Several Valley school lunch programs have stopped using beef from a Southern California slaughterhouse that is under federal investigation, school officials said Sunday.
Federal officials on Sunday ordered a recall of 143 million pounds of beef produced by Westland/Hallmark Meat. Co. in the nation's largest beef recall. The Chino company supplied meat to federal food and nutrition programs, including school lunch programs in 36 states.
Fresno, Visalia and Madera school district officials said they learned of the federal investigation Jan. 30 and immediately stopped using Westland products.
"As soon as we were notified, [the meat] was put on hold," Fresno Unified spokeswoman Susan Bedi said Sunday.
At Visalia Unified, thousands of pounds of Westland beef continue to sit in freezers. The district received the meat free of charge from the U.S. Department of Agriculture.
"Any beef that we've served since that hold ... we've made sure that it wasn't from [Westland]," said Lynnelle Grumbles, Visalia Unified's director of nutritional services.
But replacing the meat wasn't easy, she said.

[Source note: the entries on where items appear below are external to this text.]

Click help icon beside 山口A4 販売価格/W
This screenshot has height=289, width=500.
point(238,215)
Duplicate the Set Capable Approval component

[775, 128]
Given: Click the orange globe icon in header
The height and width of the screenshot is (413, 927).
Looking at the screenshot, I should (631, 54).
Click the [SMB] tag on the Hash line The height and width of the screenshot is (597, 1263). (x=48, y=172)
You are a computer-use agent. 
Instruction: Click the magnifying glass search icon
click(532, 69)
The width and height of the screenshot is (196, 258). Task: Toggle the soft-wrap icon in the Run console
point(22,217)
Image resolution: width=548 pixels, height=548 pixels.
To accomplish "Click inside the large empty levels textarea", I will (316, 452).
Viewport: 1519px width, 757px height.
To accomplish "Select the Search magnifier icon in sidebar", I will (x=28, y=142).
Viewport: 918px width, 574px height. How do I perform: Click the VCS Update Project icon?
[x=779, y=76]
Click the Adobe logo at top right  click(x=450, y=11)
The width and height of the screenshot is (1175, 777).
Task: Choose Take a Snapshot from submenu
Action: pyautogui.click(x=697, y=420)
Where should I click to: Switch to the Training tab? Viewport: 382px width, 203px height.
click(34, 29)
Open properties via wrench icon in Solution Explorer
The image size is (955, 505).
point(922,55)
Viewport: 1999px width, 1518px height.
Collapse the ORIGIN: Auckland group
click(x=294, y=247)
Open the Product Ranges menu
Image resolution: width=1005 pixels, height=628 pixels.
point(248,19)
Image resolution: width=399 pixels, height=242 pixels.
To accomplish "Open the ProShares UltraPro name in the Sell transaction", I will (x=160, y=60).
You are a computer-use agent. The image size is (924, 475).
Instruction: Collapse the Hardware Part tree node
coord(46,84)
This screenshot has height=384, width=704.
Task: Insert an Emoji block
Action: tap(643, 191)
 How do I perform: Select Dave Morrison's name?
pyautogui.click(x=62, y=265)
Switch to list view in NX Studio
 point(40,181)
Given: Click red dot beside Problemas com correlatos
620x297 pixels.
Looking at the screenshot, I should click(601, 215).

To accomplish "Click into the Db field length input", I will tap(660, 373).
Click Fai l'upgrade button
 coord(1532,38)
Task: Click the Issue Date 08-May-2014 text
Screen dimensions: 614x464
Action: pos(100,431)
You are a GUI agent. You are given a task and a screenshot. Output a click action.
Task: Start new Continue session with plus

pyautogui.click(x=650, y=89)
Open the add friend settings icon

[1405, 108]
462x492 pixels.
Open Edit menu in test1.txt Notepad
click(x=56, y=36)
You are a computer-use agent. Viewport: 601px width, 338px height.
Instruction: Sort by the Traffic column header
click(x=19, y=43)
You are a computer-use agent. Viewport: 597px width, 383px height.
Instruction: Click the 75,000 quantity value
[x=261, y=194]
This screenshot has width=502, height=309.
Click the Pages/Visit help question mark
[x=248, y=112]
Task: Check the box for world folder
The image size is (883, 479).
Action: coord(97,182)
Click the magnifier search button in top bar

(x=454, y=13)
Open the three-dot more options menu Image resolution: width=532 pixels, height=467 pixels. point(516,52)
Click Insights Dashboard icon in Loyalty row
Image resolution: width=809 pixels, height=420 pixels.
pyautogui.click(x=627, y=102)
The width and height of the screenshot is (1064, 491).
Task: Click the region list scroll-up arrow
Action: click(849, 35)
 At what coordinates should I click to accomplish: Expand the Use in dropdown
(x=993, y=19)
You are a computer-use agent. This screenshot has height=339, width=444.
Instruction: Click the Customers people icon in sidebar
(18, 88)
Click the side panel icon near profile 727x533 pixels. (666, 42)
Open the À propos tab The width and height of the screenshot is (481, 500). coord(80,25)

The district had to shell out about $15,000 to $18,000 of its own money to replace the beef that was supposed to be used this month, she said. The meat is used for tacos, teriyaki burgers and meatball sandwiches served to students.
"It's been very difficult," Grumbles said. "Now, we have to go and purchase that meat. Before, it was free."
She said it's not clear whether the district will be reimbursed.
What's also not clear is what will happen to the meat that continues to sit in freezers, Grumbles said.
At Madera Unified, no one has reported ill effects from eating the beef, "but when the USDA told us to put a hold on that product, we're certainly going to do that," district spokesman Jake Bragonier said.
Clovis Unified is not affected by the recall because the district does not use Westland meat, district spokeswoman Kelly Avants said.
Federal officials ordered operations suspended at Westland/Hallmark Meat Co. earlier this month after the Humane Society of the United States released an undercover video showing crippled and sick animals being shoved with forklifts.
The recall was ordered after U.S. Department of Agriculture officials determined the meat was unfit for human consumption because the cattle did not receive a complete inspection prior to slaughter.
Federal officials said the potential risk of contracting E. coli, salmonella or mad cow disease from the affected cows is likely small.
No illnesses have been linked to the recalled meat, officials said.